(MATERIAL FOR THIS EXERCISE begins)

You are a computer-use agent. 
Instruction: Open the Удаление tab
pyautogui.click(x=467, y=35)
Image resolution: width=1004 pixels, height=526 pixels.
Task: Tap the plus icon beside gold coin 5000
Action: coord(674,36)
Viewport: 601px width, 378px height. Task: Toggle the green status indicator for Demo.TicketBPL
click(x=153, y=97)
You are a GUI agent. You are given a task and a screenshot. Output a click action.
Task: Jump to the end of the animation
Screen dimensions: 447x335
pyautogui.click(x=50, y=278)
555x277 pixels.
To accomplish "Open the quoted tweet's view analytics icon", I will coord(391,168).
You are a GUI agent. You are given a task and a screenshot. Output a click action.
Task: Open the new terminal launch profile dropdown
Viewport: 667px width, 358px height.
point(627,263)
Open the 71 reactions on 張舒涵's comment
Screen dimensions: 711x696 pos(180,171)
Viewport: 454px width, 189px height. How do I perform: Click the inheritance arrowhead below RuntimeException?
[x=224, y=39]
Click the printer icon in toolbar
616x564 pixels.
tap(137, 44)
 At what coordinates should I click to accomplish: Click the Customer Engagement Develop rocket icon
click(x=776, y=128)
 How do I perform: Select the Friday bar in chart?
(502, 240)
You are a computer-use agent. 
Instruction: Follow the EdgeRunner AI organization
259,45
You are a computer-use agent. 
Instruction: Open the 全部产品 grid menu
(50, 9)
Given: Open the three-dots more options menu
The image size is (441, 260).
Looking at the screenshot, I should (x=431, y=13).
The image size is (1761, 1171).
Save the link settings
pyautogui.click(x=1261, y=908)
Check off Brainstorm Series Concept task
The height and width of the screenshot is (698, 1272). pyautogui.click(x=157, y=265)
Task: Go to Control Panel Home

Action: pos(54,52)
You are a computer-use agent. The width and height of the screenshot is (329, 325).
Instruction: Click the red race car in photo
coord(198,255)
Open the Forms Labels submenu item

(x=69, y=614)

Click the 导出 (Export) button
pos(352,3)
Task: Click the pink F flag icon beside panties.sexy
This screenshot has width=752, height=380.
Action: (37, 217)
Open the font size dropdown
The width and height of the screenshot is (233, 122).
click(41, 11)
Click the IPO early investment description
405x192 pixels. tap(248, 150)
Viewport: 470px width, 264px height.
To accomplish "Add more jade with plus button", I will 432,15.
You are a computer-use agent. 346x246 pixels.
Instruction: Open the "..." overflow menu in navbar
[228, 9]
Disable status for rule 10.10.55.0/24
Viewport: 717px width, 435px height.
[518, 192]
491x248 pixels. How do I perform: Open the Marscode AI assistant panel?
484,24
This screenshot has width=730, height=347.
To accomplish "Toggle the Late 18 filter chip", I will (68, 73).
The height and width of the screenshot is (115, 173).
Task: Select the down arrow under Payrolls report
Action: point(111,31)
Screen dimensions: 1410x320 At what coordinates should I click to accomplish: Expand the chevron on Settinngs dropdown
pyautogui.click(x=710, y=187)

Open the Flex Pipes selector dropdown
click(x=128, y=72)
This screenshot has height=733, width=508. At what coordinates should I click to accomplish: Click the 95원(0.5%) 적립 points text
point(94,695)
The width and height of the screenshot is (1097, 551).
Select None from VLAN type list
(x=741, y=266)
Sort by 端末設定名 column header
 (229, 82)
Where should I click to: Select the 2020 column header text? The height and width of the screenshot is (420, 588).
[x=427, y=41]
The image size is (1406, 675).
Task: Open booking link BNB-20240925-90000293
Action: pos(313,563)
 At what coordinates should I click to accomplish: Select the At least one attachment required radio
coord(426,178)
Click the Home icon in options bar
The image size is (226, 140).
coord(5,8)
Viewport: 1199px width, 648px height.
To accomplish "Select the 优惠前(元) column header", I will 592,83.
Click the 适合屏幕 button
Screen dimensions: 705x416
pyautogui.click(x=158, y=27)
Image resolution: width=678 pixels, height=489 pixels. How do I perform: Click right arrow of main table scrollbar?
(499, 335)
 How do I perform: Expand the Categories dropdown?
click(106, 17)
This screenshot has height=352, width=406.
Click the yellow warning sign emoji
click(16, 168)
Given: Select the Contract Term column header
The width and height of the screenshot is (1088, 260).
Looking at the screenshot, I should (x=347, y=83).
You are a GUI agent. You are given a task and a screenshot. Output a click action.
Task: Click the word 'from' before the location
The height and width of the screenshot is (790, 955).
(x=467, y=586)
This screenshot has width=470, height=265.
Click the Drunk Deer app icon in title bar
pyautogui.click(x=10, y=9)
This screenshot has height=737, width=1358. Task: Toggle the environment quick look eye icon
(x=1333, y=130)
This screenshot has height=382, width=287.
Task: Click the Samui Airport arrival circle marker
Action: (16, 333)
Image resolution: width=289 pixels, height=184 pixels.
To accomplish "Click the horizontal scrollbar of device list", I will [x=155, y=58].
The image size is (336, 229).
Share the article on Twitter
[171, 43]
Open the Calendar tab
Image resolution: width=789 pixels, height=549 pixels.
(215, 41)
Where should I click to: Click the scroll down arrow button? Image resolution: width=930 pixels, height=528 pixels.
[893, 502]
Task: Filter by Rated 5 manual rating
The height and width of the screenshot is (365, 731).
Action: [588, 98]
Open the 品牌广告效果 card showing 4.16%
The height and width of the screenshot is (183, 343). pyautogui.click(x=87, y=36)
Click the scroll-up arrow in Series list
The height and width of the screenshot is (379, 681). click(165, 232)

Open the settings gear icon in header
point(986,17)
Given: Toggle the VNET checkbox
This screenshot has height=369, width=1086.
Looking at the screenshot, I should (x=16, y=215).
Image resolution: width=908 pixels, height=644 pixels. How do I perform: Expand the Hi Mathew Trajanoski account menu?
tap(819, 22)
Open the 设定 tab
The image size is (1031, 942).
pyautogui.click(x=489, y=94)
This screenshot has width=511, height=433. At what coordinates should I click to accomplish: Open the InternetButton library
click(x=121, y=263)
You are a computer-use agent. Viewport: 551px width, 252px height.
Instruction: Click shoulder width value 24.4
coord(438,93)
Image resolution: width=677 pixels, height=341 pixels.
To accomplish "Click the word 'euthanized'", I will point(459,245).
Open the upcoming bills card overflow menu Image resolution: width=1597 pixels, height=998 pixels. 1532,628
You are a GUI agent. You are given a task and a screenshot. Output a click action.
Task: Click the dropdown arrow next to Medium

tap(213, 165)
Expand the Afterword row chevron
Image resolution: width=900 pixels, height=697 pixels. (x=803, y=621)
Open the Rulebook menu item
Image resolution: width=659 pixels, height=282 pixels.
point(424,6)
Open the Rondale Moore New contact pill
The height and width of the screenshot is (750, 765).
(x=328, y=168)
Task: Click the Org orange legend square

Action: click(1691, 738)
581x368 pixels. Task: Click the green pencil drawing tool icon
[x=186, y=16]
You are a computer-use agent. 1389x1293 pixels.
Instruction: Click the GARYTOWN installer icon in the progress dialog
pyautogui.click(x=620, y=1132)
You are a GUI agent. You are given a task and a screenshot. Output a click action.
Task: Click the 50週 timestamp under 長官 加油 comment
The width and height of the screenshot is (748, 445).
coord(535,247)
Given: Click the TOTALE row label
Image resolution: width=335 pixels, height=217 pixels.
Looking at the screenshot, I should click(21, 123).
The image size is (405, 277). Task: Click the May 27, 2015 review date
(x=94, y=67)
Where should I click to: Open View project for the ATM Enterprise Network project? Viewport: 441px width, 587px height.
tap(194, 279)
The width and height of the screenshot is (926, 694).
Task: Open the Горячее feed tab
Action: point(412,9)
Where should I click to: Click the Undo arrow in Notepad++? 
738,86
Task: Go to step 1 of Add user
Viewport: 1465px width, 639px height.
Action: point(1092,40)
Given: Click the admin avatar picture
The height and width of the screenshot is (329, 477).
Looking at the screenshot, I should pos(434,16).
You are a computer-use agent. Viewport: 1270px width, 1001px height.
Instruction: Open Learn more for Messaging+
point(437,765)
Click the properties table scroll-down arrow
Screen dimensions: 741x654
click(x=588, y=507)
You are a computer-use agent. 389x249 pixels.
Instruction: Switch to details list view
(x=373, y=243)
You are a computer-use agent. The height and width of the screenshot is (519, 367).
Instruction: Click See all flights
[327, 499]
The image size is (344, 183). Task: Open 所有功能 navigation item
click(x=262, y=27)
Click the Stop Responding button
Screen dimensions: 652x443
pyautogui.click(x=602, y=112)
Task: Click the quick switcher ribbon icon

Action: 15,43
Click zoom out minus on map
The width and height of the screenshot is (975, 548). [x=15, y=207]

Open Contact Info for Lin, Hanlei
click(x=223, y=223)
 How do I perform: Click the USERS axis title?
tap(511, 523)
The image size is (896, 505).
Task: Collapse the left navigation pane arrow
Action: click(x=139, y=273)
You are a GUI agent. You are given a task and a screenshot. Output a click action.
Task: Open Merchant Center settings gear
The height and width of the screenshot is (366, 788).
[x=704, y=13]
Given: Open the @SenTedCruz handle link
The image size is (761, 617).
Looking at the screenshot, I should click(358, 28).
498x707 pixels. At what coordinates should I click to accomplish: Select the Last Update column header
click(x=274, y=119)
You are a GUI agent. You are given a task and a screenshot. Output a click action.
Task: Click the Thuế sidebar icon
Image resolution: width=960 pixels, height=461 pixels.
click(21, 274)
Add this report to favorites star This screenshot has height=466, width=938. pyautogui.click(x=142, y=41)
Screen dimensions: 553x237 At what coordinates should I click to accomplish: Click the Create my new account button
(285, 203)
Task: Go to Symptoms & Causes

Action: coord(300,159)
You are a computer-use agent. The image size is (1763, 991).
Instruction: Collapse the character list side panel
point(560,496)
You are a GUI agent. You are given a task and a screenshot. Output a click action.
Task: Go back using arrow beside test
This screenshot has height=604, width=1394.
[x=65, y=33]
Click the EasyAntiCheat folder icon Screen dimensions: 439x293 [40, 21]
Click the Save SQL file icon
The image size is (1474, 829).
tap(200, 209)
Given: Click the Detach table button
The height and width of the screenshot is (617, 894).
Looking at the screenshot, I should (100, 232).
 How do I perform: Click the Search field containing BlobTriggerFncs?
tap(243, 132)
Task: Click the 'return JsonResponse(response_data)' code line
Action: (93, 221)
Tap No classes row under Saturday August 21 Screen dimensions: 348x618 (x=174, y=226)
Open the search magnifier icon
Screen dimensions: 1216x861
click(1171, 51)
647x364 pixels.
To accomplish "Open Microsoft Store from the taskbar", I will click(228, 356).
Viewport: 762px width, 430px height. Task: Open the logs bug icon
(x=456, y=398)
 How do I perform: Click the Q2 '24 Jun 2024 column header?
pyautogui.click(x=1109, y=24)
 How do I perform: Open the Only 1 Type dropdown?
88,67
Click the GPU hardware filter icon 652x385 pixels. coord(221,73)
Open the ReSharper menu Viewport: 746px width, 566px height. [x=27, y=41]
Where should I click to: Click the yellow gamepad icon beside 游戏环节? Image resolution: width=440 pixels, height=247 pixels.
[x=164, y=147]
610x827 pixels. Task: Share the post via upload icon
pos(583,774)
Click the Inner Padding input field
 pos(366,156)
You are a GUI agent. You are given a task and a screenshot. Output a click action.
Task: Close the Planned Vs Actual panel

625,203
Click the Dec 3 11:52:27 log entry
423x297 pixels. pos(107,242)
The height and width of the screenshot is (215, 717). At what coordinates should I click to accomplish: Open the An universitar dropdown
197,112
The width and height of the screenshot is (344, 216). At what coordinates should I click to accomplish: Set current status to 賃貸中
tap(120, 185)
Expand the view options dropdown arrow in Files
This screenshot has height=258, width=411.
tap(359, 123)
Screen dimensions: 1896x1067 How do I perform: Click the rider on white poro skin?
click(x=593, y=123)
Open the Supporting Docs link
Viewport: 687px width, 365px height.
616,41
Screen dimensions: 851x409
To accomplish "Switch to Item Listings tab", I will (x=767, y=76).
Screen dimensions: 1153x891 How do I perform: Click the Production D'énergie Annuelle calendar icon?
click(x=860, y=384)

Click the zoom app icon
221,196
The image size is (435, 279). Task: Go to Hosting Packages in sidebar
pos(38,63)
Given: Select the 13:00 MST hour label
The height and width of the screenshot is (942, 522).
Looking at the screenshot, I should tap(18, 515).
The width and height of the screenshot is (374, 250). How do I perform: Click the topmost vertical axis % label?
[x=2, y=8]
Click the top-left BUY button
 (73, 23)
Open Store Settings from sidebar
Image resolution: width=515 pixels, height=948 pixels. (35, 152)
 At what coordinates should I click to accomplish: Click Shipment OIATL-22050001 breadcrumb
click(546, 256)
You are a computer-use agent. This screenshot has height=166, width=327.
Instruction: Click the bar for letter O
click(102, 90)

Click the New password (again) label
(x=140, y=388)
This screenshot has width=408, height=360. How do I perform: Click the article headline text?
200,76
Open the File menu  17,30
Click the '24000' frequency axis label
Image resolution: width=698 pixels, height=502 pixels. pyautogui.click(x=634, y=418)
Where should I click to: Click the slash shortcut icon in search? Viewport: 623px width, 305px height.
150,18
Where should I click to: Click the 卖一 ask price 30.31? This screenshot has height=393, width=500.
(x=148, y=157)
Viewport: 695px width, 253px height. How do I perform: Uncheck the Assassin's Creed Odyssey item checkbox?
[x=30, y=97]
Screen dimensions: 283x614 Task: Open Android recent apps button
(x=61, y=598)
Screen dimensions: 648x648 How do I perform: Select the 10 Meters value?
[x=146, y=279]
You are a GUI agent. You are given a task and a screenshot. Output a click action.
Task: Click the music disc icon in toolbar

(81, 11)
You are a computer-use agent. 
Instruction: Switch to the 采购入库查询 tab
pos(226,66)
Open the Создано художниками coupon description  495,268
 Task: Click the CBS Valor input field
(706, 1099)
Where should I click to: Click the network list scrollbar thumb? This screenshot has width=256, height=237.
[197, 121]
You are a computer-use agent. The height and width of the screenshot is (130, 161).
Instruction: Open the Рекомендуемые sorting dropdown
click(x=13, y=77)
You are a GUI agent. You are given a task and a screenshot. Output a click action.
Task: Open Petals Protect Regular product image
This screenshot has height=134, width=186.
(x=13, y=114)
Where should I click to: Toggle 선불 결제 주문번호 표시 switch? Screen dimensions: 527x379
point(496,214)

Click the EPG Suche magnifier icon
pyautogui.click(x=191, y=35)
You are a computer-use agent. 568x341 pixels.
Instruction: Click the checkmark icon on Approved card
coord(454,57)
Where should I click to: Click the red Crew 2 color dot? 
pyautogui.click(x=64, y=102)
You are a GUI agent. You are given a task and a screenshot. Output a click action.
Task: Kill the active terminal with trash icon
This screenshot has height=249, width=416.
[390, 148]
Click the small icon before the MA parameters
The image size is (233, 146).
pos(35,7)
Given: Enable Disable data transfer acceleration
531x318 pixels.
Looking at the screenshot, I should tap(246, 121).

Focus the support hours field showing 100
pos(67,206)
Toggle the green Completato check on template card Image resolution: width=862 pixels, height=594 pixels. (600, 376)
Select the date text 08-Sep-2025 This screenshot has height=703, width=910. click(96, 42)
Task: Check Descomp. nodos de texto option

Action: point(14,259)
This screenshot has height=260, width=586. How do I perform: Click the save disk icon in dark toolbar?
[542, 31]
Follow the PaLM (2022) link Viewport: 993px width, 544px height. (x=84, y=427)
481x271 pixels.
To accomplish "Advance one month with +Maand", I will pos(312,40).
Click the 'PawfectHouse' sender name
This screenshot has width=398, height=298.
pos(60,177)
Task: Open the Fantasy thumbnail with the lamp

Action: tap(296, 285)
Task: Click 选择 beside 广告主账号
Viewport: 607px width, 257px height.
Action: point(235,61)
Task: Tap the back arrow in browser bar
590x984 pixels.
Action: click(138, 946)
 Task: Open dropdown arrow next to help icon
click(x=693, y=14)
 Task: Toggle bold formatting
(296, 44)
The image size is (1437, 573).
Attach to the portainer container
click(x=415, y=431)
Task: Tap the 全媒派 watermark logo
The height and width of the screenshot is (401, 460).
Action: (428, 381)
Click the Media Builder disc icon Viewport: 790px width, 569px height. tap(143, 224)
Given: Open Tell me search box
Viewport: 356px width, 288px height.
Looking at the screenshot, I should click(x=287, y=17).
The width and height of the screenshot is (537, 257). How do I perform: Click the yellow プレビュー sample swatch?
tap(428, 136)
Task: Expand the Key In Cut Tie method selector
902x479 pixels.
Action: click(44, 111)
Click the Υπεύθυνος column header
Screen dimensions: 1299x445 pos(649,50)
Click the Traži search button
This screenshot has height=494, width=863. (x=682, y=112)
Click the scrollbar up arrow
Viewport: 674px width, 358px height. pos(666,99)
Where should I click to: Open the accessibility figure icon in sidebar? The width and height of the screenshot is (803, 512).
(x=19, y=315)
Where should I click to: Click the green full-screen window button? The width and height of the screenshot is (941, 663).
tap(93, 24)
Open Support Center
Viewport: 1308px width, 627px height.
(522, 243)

(MATERIAL FOR THIS EXERCISE ends)

# TASK ITEM
Throughout the records above, find the lines in which the word "terminal" appears and return them.

# ANSWER TO THE PROBLEM
Task: Open the new terminal launch profile dropdown
Task: Kill the active terminal with trash icon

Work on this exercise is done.